## THE PROBLEM
Take the records underneath and set them down exactly.

## PROVIDED MATERIAL
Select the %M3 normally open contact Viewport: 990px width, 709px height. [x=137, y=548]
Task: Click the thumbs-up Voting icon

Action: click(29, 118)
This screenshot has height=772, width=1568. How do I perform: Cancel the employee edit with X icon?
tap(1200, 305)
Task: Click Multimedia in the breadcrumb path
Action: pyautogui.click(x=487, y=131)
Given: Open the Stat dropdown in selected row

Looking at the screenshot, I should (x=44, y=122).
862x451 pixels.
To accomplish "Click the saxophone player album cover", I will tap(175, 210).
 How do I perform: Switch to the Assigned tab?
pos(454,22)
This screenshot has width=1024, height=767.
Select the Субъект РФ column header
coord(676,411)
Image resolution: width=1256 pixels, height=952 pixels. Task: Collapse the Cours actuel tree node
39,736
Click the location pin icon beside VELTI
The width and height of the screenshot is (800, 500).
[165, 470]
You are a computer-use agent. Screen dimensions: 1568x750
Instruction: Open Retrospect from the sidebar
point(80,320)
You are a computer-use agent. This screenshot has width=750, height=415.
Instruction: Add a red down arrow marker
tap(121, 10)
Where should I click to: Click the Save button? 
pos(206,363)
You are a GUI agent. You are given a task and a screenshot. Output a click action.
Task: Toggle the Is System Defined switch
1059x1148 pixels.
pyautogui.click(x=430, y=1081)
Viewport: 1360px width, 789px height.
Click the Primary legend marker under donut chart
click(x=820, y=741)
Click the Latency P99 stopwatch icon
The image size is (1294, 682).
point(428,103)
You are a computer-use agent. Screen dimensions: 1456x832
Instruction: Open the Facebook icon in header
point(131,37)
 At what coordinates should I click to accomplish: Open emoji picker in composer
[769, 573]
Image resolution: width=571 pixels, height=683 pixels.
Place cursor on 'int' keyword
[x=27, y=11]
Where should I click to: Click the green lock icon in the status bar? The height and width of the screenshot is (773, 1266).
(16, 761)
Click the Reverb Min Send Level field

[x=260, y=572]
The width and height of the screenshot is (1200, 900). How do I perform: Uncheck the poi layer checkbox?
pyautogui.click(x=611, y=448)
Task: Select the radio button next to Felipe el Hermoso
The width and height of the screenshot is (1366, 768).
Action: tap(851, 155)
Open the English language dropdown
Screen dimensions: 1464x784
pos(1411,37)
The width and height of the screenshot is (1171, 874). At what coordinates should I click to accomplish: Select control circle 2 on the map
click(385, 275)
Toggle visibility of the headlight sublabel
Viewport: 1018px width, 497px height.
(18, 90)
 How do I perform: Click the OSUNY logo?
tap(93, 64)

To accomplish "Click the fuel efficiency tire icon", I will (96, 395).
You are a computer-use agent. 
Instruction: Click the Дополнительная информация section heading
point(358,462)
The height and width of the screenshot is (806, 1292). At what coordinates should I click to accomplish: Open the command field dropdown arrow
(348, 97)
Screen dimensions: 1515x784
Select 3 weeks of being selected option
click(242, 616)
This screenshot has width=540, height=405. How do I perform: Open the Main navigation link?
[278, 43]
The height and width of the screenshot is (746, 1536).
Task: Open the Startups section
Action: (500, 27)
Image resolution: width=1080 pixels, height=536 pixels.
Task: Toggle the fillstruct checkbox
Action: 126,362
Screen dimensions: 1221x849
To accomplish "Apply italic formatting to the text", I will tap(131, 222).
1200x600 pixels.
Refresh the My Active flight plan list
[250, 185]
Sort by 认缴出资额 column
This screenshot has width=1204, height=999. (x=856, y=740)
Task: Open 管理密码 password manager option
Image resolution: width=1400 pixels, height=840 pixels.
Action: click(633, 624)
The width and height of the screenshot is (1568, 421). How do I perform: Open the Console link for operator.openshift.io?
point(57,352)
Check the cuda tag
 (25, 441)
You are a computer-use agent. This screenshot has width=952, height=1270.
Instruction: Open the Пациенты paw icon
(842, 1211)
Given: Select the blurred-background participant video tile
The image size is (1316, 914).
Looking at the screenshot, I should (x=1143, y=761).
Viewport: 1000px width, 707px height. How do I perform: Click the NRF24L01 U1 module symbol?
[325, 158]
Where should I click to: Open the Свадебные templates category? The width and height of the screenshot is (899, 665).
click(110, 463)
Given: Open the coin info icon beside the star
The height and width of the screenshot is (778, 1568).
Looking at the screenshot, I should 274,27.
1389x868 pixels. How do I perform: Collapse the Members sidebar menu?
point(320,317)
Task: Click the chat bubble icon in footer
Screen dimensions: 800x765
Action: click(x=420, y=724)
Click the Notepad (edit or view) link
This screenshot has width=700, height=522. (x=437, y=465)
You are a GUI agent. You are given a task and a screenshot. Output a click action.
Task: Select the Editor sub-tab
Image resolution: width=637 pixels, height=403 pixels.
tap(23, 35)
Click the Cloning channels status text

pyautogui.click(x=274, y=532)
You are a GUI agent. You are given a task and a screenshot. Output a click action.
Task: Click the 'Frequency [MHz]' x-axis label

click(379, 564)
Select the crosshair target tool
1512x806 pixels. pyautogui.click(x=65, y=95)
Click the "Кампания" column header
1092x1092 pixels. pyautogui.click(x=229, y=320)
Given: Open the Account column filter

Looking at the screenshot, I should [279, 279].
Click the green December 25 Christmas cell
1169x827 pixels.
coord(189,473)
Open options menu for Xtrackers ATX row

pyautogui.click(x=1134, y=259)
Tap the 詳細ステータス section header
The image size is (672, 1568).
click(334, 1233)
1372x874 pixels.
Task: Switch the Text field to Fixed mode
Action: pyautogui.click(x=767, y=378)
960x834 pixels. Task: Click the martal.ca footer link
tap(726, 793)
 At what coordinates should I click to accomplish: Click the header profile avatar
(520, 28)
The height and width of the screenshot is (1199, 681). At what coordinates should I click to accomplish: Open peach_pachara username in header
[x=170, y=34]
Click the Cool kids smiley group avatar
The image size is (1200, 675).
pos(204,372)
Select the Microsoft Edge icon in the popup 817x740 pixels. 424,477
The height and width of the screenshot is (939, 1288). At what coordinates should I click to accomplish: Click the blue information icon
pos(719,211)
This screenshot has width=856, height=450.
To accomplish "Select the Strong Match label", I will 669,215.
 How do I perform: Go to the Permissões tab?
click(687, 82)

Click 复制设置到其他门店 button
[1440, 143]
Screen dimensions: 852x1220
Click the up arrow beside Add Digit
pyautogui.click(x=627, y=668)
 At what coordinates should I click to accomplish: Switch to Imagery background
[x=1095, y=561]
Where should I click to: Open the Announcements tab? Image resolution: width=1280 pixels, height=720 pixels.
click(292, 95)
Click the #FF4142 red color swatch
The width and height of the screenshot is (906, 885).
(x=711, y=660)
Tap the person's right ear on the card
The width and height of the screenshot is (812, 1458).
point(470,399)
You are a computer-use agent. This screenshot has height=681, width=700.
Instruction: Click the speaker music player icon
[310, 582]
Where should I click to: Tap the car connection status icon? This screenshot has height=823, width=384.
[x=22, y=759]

## RESULT FOR THIS EXERCISE
Select the %M3 normally open contact Viewport: 990px width, 709px height. [x=137, y=548]
Task: Click the thumbs-up Voting icon

Action: click(29, 118)
This screenshot has height=772, width=1568. How do I perform: Cancel the employee edit with X icon?
tap(1200, 305)
Task: Click Multimedia in the breadcrumb path
Action: pyautogui.click(x=487, y=131)
Given: Open the Stat dropdown in selected row

Looking at the screenshot, I should (x=44, y=122).
862x451 pixels.
To accomplish "Click the saxophone player album cover", I will tap(175, 210).
 How do I perform: Switch to the Assigned tab?
pos(454,22)
This screenshot has width=1024, height=767.
Select the Субъект РФ column header
coord(676,411)
Image resolution: width=1256 pixels, height=952 pixels. Task: Collapse the Cours actuel tree node
39,736
Click the location pin icon beside VELTI
The width and height of the screenshot is (800, 500).
[165, 470]
You are a computer-use agent. Screen dimensions: 1568x750
Instruction: Open Retrospect from the sidebar
point(80,320)
You are a computer-use agent. This screenshot has width=750, height=415.
Instruction: Add a red down arrow marker
tap(121, 10)
Where should I click to: Click the Save button? 
pos(206,363)
You are a GUI agent. You are given a task and a screenshot. Output a click action.
Task: Toggle the Is System Defined switch
1059x1148 pixels.
pyautogui.click(x=430, y=1081)
Viewport: 1360px width, 789px height.
Click the Primary legend marker under donut chart
click(x=820, y=741)
Click the Latency P99 stopwatch icon
The image size is (1294, 682).
point(428,103)
You are a computer-use agent. Screen dimensions: 1456x832
Instruction: Open the Facebook icon in header
point(131,37)
 At what coordinates should I click to accomplish: Open emoji picker in composer
[769, 573]
Image resolution: width=571 pixels, height=683 pixels.
Place cursor on 'int' keyword
[x=27, y=11]
Where should I click to: Click the green lock icon in the status bar? The height and width of the screenshot is (773, 1266).
(16, 761)
Click the Reverb Min Send Level field

[x=260, y=572]
The width and height of the screenshot is (1200, 900). How do I perform: Uncheck the poi layer checkbox?
pyautogui.click(x=611, y=448)
Task: Select the radio button next to Felipe el Hermoso
The width and height of the screenshot is (1366, 768).
Action: tap(851, 155)
Open the English language dropdown
Screen dimensions: 1464x784
pos(1411,37)
The width and height of the screenshot is (1171, 874). At what coordinates should I click to accomplish: Select control circle 2 on the map
click(385, 275)
Toggle visibility of the headlight sublabel
Viewport: 1018px width, 497px height.
(18, 90)
 How do I perform: Click the OSUNY logo?
tap(93, 64)

To accomplish "Click the fuel efficiency tire icon", I will (96, 395).
You are a computer-use agent. 
Instruction: Click the Дополнительная информация section heading
point(358,462)
The height and width of the screenshot is (806, 1292). At what coordinates should I click to accomplish: Open the command field dropdown arrow
(348, 97)
Screen dimensions: 1515x784
Select 3 weeks of being selected option
click(242, 616)
This screenshot has width=540, height=405. How do I perform: Open the Main navigation link?
[278, 43]
The height and width of the screenshot is (746, 1536).
Task: Open the Startups section
Action: (500, 27)
Image resolution: width=1080 pixels, height=536 pixels.
Task: Toggle the fillstruct checkbox
Action: 126,362
Screen dimensions: 1221x849
To accomplish "Apply italic formatting to the text", I will tap(131, 222).
1200x600 pixels.
Refresh the My Active flight plan list
[250, 185]
Sort by 认缴出资额 column
This screenshot has width=1204, height=999. (x=856, y=740)
Task: Open 管理密码 password manager option
Image resolution: width=1400 pixels, height=840 pixels.
Action: click(633, 624)
The width and height of the screenshot is (1568, 421). How do I perform: Open the Console link for operator.openshift.io?
point(57,352)
Check the cuda tag
 (25, 441)
You are a computer-use agent. This screenshot has width=952, height=1270.
Instruction: Open the Пациенты paw icon
(842, 1211)
Given: Select the blurred-background participant video tile
The image size is (1316, 914).
Looking at the screenshot, I should (x=1143, y=761).
Viewport: 1000px width, 707px height. How do I perform: Click the NRF24L01 U1 module symbol?
[325, 158]
Where should I click to: Open the Свадебные templates category? The width and height of the screenshot is (899, 665).
click(110, 463)
Given: Open the coin info icon beside the star
The height and width of the screenshot is (778, 1568).
Looking at the screenshot, I should 274,27.
1389x868 pixels. How do I perform: Collapse the Members sidebar menu?
point(320,317)
Task: Click the chat bubble icon in footer
Screen dimensions: 800x765
Action: click(x=420, y=724)
Click the Notepad (edit or view) link
This screenshot has width=700, height=522. (x=437, y=465)
You are a GUI agent. You are given a task and a screenshot. Output a click action.
Task: Select the Editor sub-tab
Image resolution: width=637 pixels, height=403 pixels.
tap(23, 35)
Click the Cloning channels status text

pyautogui.click(x=274, y=532)
You are a GUI agent. You are given a task and a screenshot. Output a click action.
Task: Click the 'Frequency [MHz]' x-axis label

click(379, 564)
Select the crosshair target tool
1512x806 pixels. pyautogui.click(x=65, y=95)
Click the "Кампания" column header
1092x1092 pixels. pyautogui.click(x=229, y=320)
Given: Open the Account column filter

Looking at the screenshot, I should [279, 279].
Click the green December 25 Christmas cell
1169x827 pixels.
coord(189,473)
Open options menu for Xtrackers ATX row

pyautogui.click(x=1134, y=259)
Tap the 詳細ステータス section header
The image size is (672, 1568).
click(334, 1233)
1372x874 pixels.
Task: Switch the Text field to Fixed mode
Action: pyautogui.click(x=767, y=378)
960x834 pixels. Task: Click the martal.ca footer link
tap(726, 793)
 At what coordinates should I click to accomplish: Click the header profile avatar
(520, 28)
The height and width of the screenshot is (1199, 681). At what coordinates should I click to accomplish: Open peach_pachara username in header
[x=170, y=34]
Click the Cool kids smiley group avatar
The image size is (1200, 675).
pos(204,372)
Select the Microsoft Edge icon in the popup 817x740 pixels. 424,477
The height and width of the screenshot is (939, 1288). At what coordinates should I click to accomplish: Click the blue information icon
pos(719,211)
This screenshot has width=856, height=450.
To accomplish "Select the Strong Match label", I will 669,215.
 How do I perform: Go to the Permissões tab?
click(687, 82)

Click 复制设置到其他门店 button
[1440, 143]
Screen dimensions: 852x1220
Click the up arrow beside Add Digit
pyautogui.click(x=627, y=668)
 At what coordinates should I click to accomplish: Switch to Imagery background
[x=1095, y=561]
Where should I click to: Open the Announcements tab? Image resolution: width=1280 pixels, height=720 pixels.
click(292, 95)
Click the #FF4142 red color swatch
The width and height of the screenshot is (906, 885).
(x=711, y=660)
Tap the person's right ear on the card
The width and height of the screenshot is (812, 1458).
point(470,399)
You are a computer-use agent. This screenshot has height=681, width=700.
Instruction: Click the speaker music player icon
[310, 582]
Where should I click to: Tap the car connection status icon? This screenshot has height=823, width=384.
[x=22, y=759]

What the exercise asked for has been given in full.